Suppose $E_{0}$ is a topological space, with topology $\tau_{0}$. Let $\mathcal{F}_{0}$ be its Borel $\sigma$-algebra, i.e. the $\sigma$-algebra generated by its open sets. Now, take $I$ a countable set and set $E := \prod_{i\in I}E_{0}$. We can equip $E$ with both its product topology $\tau$ and its product $\sigma$-algebra $\mathcal{F}$. It is a well-known result that if $E$ is metrizable (or metric) and separable, then the product $\sigma$-algebra $\mathcal{F}$ coincides with the Borel $\sigma$-algebra on $E$. In the theory of Gibbs measures, however, we usually take $E_{0}$ to be metric (or metrizable) and compact, not necessarily separable. However, I'm not sure that the product topology and the product $\sigma$-algebra, in this case, are compatible, i.e. if the product $\sigma$-algebra is the $\sigma$-algebra generated by the open sets of $E$ when it's equipped with its product topology. I think we need separability here, but some references do not explicitly assume $E_{0}$ separable.

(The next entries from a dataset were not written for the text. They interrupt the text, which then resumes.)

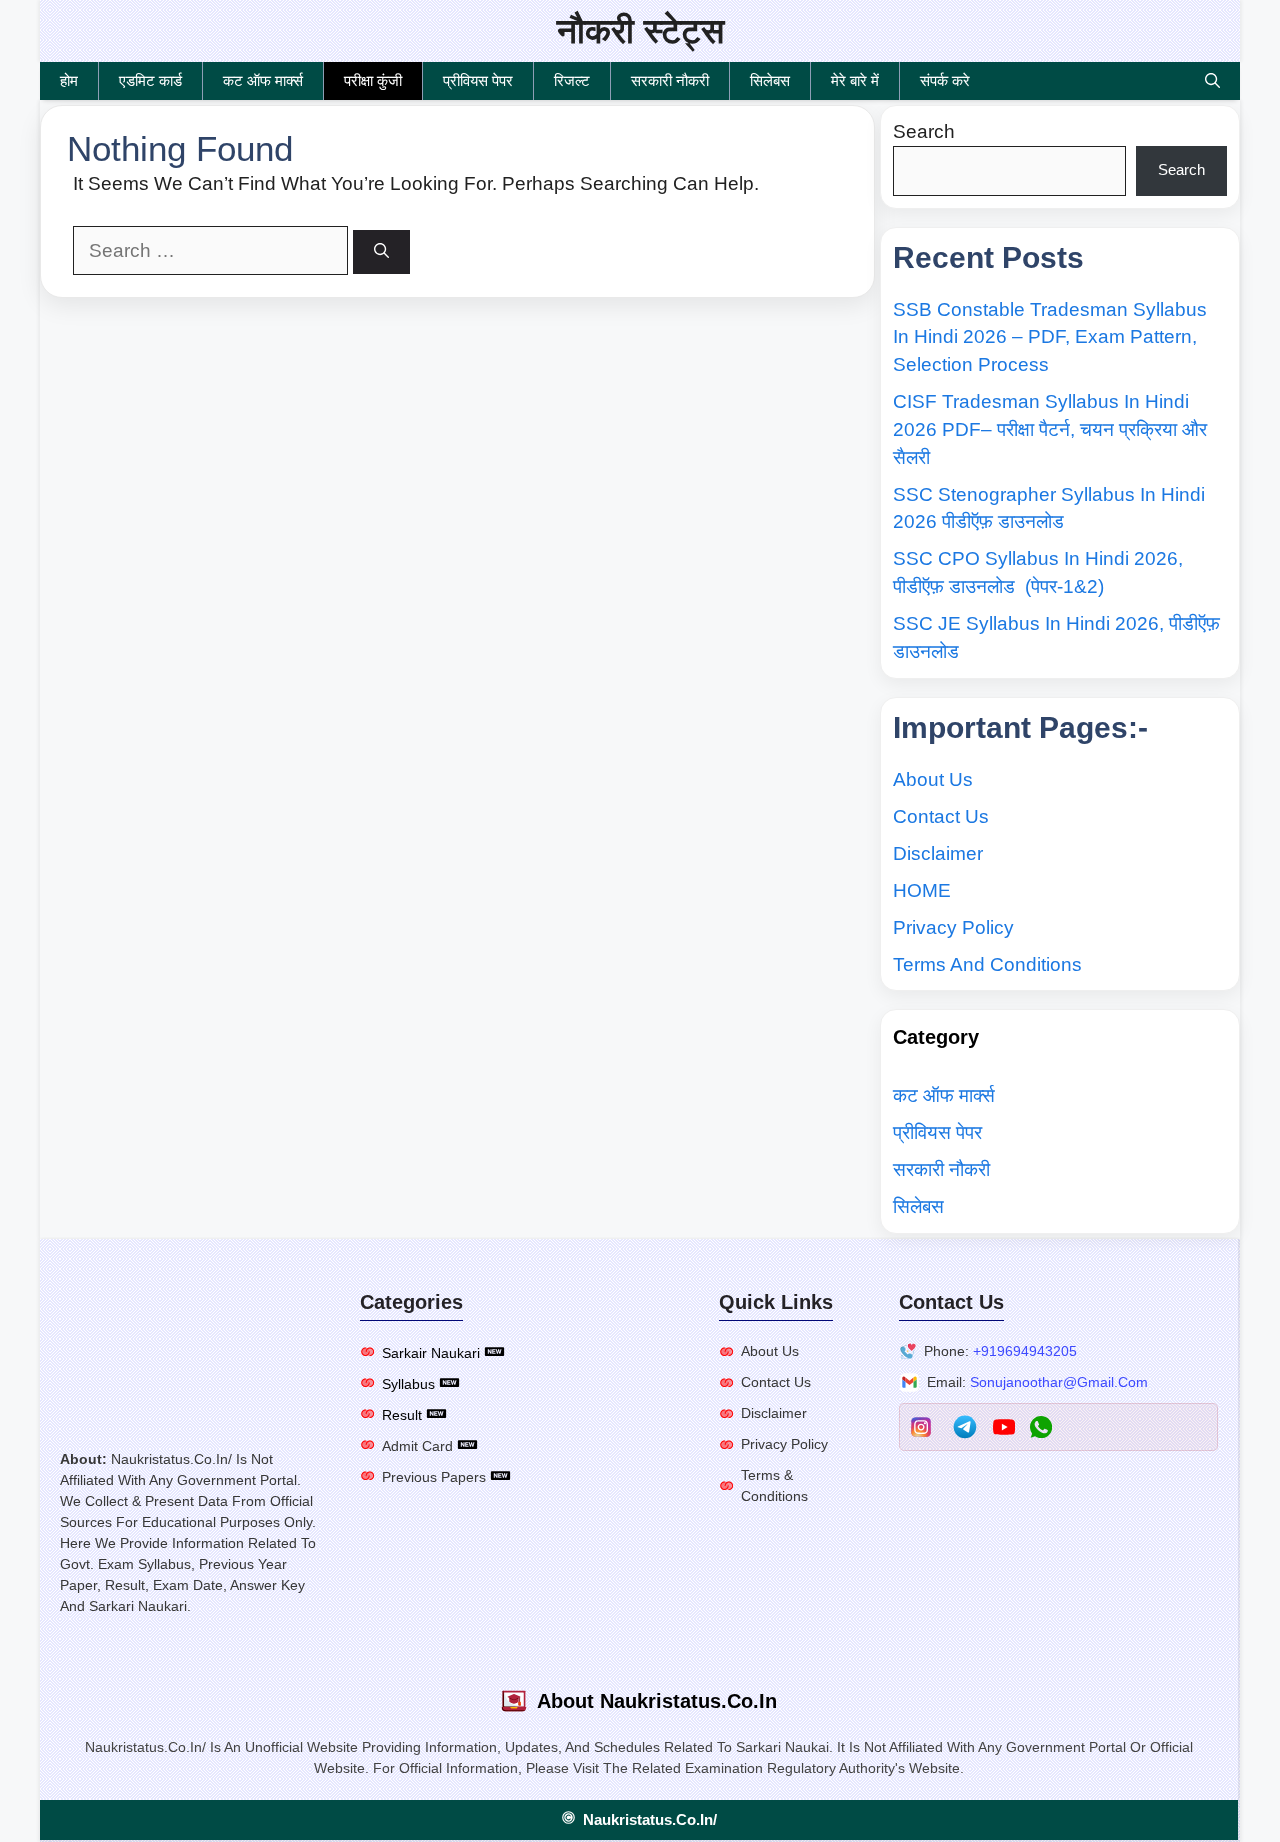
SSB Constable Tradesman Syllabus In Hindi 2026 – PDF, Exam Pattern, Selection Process (1050, 337)
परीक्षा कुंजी (373, 80)
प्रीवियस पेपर (478, 80)
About (761, 1351)
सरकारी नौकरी (670, 80)
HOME (922, 890)
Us (790, 1351)
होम (69, 80)
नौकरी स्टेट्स (640, 30)
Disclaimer (938, 853)
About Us (933, 779)
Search (924, 131)
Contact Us (941, 816)
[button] (1212, 81)
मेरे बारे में (855, 80)
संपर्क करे (945, 80)
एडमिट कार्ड (150, 80)
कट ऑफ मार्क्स (263, 80)
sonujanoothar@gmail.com (1059, 1382)
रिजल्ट (572, 80)
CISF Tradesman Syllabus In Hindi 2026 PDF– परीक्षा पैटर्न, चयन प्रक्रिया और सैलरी (1050, 429)
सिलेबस (770, 80)
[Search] (381, 252)
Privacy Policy (953, 927)
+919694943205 (1025, 1351)
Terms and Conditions (987, 964)
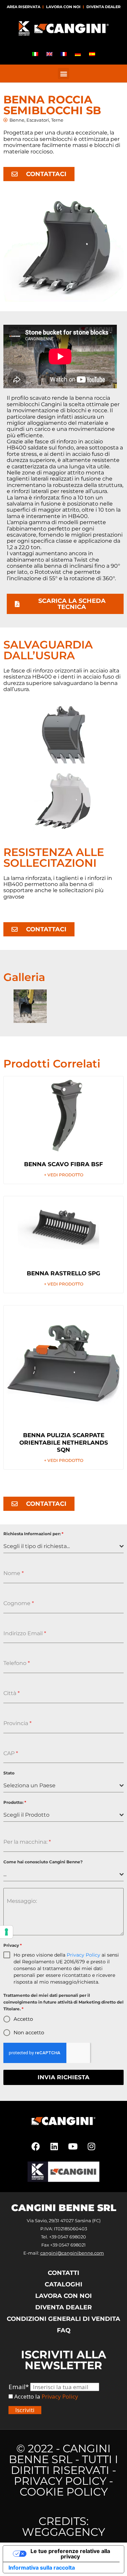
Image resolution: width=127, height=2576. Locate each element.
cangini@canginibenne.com (72, 2253)
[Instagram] (91, 2146)
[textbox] (61, 1546)
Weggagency (63, 2531)
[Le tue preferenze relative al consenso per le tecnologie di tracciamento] (6, 1931)
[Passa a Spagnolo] (92, 53)
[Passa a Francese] (63, 53)
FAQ (63, 2330)
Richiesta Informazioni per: (33, 1533)
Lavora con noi (63, 6)
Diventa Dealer (103, 6)
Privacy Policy (83, 1955)
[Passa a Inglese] (49, 53)
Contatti (63, 2273)
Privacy (12, 1945)
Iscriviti (25, 2410)
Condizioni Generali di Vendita (63, 2319)
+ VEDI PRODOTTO (63, 1175)
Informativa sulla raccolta (41, 2567)
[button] (63, 73)
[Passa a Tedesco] (77, 53)
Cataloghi (63, 2284)
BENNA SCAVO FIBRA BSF (63, 1164)
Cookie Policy (64, 2491)
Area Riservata (23, 6)
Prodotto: (14, 1802)
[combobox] (63, 1546)
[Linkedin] (54, 2146)
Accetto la (26, 2396)
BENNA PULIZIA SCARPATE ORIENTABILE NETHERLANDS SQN (63, 1442)
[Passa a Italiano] (35, 53)
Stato (9, 1772)
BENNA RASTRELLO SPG (63, 1273)
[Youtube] (72, 2146)
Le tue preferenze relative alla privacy (70, 2554)
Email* (18, 2387)
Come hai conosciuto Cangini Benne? (43, 1861)
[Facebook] (35, 2146)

Question: If $E_{0}$ is a compact metric space, is the product $\sigma$-algebra the $\sigma$-algebra generated by open sets of $E$ when it's equipped with the product topology?
Best Answer
In fact, I don't see a reason to worry, as all compact (or Lindelöf) metric (or metrisable) spaces are separable (just take a finite (or countable) subcover of the cover of all $\frac{1}{n}$-balls, for every $n$, and collect the centres used in all these subcovers to get a countable dense subset of the space).
So compact is more than enough to apply your result on separable metric spaces.